El local marcó un paso importante de este emprendimiento, que partió tímidamente en la cocina de este matrimonio y con Marisol preparando algunas recetas que ofrecía a los amigos. "Yo había hecho unos cursos de repostería así que tenía conocimientos sobre el rubro. Los pasteles que preparaba los vendía, por ejemplo, en el gimnasio al que iba un par de veces a la semana. Poco a poco el negocio fue tomando vuelo así que se hizo necesario un lugar donde instalarnos. Justo en ese periodo comenzó la construcción de un colegio al frente de donde estamos, algo que sin duda nos ha ayudado", cuenta Montecinos.
-¿Y qué estrategias usaron para darse a conocer?
-Diría que lo más fuerte ha sido el boca a boca. Nosotros mandamos a hacer unos volantes y mi marido se preocupó de todos los detalles, de elegir un tipo de letra atractivo, bonitos colores e imágenes. Nunca se me va a olvidar que el primer cliente que entró al negocio, vio los volantes, la preocupación y el trabajo que había en ellos dijo que la pastelería tenía que ser buena.

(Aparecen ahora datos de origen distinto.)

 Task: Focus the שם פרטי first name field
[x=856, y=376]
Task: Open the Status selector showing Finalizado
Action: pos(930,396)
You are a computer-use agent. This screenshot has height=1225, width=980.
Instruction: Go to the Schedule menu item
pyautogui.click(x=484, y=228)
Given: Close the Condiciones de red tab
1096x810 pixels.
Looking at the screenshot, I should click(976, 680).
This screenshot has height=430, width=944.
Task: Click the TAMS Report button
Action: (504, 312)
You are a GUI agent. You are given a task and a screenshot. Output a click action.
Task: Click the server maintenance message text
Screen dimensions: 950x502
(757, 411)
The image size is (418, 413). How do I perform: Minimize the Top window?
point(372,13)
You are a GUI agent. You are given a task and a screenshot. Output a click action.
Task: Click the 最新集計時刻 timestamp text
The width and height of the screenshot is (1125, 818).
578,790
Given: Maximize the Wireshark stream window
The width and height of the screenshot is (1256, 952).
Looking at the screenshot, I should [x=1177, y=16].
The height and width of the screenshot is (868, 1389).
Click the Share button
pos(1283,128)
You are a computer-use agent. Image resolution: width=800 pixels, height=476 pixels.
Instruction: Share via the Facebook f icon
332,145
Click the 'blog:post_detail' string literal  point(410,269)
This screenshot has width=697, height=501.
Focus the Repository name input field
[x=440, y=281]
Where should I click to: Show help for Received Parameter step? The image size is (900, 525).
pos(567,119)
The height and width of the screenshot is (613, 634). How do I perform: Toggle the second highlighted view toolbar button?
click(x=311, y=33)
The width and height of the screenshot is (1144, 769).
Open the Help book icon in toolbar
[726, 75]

Otra cosa que ha ayudado mucho son los contactos de Juan Domingo, él trabajó hartos años en un sello discográfico así que cuando tenía que ir a algunas radios llevaba de regalo unos pasteles. Como agradecimiento, los locutores comentaban al aire lo rico que estaban y daban los datos de la pastelería.
-¿Significó mucho trabajo transformar una casa en un local comercial?
-Las modificaciones están más bien por dentro, la fachada es como cualquier otra casa del barrio. El espacio que sería como el hall lo habilitamos para que la clientela pudiera sentarse y comer ahí un pastel y tomarse un cafecito, por ejemplo. Luego tenemos la sala de ventas y en la parte posterior tuvimos que hacer algunos arreglos y ampliaciones para poner la cocina. Cuando partimos éramos solamente dos y ahora trabajamos diez personas, entre las que están mi madre y mi tía.
Los tres grandes pilares del negocio son los kuchenes, los pasteles y las tortas. "En este último caso tenemos las de bizcocho y las de hojarasca, que son la especialidad de la casa y que llevan por ejemplo manjar, crema pastelera, frambuesa y crema chantilly. Por el lado de los kuchenes, partimos con variedades como de manzana y durazno, a las que fuimos agregando luego otras tantas. Un elemento que nos caracteriza es que constantemente estamos haciendo nueva cosas, cuando vemos que uno o varios productos se estancan rápidamente variamos algunas recetas para que nuestros clientes tengan siempre nuevas opciones", destaca Marisol Montecinos.
-¿Con el conocimiento que tienen del rubro, podrían decir que a los chilenos les gusta irse al dulce?
-Sí, la gente es muy tentada y le gusta comer cosas dulces. Si bien en general se cree que la mujer es la principal consumidora, al negocio llegan muchos hombres a comprar un pastelito.


Diez personas trabajan ahora en Dulce Antojo.

Diez personas trabajan ahora en Dulce Antojo.